Kedua, NJ menganggap bahwa SCB telah sesat-pikir mengenai makna dan fungsi kata, bahasa dan tentu puisi dalam kehidupan, karena sejak lama SCB berpendirian, bahwa kata harus dibebaskan dari keterjajahan makna dan fungsinya sebagai alat pembawa pengertian. Kerenanya NJ mencoba menangkap maksud ini, lalu mengomel, dan tentu mengkritik disana-sini, meski ia sendiri nampak terbata-bata.

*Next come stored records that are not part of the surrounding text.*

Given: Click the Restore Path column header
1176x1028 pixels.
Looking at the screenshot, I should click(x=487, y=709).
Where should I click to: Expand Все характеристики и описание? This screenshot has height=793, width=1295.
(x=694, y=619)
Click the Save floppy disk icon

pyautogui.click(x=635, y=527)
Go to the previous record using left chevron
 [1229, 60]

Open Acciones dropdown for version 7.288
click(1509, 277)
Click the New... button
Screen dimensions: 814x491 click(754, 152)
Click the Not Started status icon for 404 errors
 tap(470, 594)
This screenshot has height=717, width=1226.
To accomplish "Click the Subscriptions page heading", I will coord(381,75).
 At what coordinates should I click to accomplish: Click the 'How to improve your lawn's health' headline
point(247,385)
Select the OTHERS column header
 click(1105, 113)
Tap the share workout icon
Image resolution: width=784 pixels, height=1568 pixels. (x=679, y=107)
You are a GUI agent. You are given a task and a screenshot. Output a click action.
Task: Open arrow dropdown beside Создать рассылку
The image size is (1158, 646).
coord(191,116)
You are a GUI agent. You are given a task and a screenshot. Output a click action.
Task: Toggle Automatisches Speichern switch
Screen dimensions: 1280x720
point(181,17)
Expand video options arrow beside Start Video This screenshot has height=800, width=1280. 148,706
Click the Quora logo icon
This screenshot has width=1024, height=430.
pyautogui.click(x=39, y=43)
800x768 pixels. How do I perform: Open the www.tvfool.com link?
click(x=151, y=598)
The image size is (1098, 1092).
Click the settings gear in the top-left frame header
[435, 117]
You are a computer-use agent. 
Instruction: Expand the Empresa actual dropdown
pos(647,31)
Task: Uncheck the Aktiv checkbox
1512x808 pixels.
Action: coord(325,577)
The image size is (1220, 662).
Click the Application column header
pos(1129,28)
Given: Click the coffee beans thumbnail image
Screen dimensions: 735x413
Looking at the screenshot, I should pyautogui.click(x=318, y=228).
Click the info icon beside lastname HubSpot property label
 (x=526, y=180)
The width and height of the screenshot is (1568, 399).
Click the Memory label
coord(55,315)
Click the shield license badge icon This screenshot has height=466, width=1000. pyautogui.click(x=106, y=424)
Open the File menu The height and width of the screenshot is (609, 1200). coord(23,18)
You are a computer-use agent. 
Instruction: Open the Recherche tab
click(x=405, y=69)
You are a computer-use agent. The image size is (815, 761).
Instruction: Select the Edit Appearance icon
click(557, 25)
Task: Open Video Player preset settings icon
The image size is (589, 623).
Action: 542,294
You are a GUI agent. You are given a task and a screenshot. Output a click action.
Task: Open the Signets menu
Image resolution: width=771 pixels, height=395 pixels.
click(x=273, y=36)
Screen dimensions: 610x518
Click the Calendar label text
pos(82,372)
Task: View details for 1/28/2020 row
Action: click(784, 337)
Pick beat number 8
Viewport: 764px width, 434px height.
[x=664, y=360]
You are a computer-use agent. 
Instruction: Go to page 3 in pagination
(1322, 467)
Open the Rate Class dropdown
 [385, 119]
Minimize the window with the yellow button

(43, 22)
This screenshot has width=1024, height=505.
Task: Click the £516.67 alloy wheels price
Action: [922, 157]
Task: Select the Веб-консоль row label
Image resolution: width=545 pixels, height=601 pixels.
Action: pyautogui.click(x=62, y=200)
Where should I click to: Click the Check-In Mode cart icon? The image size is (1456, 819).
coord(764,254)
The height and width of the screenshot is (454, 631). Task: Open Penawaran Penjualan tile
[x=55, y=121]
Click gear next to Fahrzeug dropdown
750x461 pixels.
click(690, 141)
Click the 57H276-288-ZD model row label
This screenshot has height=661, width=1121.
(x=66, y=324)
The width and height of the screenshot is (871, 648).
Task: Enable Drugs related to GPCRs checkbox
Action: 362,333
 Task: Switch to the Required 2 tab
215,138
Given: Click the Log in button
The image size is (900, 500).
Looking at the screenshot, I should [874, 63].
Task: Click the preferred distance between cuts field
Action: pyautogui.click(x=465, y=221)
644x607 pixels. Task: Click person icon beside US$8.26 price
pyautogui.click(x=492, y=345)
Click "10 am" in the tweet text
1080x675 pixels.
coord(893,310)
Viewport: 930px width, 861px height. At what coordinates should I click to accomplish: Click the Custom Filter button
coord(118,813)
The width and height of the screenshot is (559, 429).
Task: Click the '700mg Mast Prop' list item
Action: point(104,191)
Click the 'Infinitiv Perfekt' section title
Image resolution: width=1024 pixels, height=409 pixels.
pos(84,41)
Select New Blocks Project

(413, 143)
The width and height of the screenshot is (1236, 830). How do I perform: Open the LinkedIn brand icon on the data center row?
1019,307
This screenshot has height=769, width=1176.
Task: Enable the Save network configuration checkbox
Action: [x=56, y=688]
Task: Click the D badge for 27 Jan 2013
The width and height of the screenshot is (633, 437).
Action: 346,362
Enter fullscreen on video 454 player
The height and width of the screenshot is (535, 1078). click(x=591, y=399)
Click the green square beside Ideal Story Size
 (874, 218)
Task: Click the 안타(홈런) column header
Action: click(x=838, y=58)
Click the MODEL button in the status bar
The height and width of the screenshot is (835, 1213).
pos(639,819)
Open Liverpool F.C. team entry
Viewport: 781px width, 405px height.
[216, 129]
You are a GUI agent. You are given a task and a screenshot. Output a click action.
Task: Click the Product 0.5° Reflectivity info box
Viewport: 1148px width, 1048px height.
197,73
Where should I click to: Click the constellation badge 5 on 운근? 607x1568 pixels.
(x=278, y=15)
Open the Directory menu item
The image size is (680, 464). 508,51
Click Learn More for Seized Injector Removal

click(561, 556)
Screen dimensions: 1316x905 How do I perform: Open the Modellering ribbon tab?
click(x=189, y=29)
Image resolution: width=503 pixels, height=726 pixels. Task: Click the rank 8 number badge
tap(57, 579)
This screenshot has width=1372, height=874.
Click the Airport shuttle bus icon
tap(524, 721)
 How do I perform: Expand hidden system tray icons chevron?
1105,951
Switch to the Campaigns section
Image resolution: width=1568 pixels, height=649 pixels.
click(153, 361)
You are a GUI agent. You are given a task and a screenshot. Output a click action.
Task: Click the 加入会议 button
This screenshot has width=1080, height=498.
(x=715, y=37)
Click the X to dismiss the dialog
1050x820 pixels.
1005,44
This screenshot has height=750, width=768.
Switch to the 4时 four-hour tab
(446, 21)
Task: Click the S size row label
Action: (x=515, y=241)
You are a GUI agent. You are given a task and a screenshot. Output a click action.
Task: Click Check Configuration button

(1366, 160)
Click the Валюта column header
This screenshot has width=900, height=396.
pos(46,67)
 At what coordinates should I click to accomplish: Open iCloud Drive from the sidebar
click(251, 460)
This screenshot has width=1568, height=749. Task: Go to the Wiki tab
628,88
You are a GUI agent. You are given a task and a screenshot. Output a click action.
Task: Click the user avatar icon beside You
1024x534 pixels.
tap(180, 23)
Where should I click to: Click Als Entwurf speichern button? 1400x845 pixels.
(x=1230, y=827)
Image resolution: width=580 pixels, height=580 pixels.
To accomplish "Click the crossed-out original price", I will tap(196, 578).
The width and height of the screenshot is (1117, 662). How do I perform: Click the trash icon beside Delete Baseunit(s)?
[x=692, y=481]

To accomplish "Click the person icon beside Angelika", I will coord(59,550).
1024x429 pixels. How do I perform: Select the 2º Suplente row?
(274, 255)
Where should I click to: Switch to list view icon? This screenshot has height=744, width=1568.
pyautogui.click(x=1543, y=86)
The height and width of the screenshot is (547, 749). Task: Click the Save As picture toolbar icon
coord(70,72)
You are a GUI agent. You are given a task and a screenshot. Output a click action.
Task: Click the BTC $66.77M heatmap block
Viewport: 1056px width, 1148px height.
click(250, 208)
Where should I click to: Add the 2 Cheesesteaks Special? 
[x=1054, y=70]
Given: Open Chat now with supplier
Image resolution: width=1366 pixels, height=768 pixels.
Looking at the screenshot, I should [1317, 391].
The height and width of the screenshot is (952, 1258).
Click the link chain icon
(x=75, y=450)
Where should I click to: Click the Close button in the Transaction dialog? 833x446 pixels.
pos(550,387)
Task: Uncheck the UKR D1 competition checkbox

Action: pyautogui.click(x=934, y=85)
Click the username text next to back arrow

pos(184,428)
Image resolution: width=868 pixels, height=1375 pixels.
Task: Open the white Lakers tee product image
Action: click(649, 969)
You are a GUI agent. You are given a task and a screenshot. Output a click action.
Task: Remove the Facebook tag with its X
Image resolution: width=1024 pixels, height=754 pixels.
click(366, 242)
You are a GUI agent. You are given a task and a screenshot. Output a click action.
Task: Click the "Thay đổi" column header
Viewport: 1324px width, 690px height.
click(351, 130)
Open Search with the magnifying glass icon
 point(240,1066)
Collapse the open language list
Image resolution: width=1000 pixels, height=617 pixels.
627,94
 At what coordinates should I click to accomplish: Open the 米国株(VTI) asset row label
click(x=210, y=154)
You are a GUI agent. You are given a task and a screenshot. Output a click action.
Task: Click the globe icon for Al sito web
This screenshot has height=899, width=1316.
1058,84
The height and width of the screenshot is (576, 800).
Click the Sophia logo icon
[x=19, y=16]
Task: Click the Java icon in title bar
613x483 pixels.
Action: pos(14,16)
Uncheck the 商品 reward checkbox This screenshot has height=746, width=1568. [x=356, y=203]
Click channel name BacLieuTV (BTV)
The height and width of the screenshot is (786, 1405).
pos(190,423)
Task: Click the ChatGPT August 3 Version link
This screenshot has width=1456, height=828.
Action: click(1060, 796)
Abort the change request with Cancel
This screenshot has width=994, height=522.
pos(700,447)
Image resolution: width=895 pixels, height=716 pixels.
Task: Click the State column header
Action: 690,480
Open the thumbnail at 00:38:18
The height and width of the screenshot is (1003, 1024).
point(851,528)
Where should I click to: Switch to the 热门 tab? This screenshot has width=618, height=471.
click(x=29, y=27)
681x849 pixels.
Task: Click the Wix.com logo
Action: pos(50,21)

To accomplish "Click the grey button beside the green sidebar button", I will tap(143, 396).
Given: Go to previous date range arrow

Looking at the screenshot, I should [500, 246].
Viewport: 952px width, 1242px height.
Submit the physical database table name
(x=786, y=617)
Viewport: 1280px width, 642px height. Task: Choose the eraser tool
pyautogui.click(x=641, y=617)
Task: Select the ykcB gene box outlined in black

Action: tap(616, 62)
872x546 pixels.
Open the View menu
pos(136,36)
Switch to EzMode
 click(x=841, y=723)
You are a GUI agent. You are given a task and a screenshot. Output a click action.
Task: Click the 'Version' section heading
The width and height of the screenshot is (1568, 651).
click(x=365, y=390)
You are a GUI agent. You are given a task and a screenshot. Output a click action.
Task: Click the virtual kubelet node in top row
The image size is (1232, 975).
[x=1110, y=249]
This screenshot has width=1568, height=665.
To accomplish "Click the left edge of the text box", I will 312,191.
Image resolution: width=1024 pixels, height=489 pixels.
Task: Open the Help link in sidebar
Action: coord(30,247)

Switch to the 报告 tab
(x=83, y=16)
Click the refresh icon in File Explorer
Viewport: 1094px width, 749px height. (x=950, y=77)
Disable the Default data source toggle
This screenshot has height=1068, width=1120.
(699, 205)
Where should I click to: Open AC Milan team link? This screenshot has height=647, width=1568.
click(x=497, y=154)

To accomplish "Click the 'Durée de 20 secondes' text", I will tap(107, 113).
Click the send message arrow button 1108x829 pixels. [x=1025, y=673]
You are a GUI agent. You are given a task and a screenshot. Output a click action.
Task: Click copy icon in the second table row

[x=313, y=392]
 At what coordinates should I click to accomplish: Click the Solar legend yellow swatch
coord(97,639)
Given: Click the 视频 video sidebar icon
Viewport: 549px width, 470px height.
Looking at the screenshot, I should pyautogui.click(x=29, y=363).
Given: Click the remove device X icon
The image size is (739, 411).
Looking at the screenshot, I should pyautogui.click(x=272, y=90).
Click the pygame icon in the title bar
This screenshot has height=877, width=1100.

Sebagaimana yang sudah pernah saya tulis (Penyair dan al-Qur’an dalam Rekaman Sejarah) di harian yang sama dimana tulisan SCB terpublikasikan (Republika), bahkan tarikh pemuatanya juga pada bulan dan tahun yang sama (2007). Saya kutipkan pendapat Syauqi Dlaif dalam buku Tarikh al-Adab al-Arabi (Kairo: Dar al-Maarif, 1968), barangkali bisa sebagai penyeimbang gagasan antara SCB dan NJ, atau bisa dijadikan pelengkap dari data NJ. Dijelaskan bahwa al-Qur’an diturunkan kepada Nabi Muhammad Saw, tidak saja membawa petunjuk yang benar, tapi juga sebagai ‘penyaing’ keulungan sastra Jahily dan pencerah atas keulungan tersebut.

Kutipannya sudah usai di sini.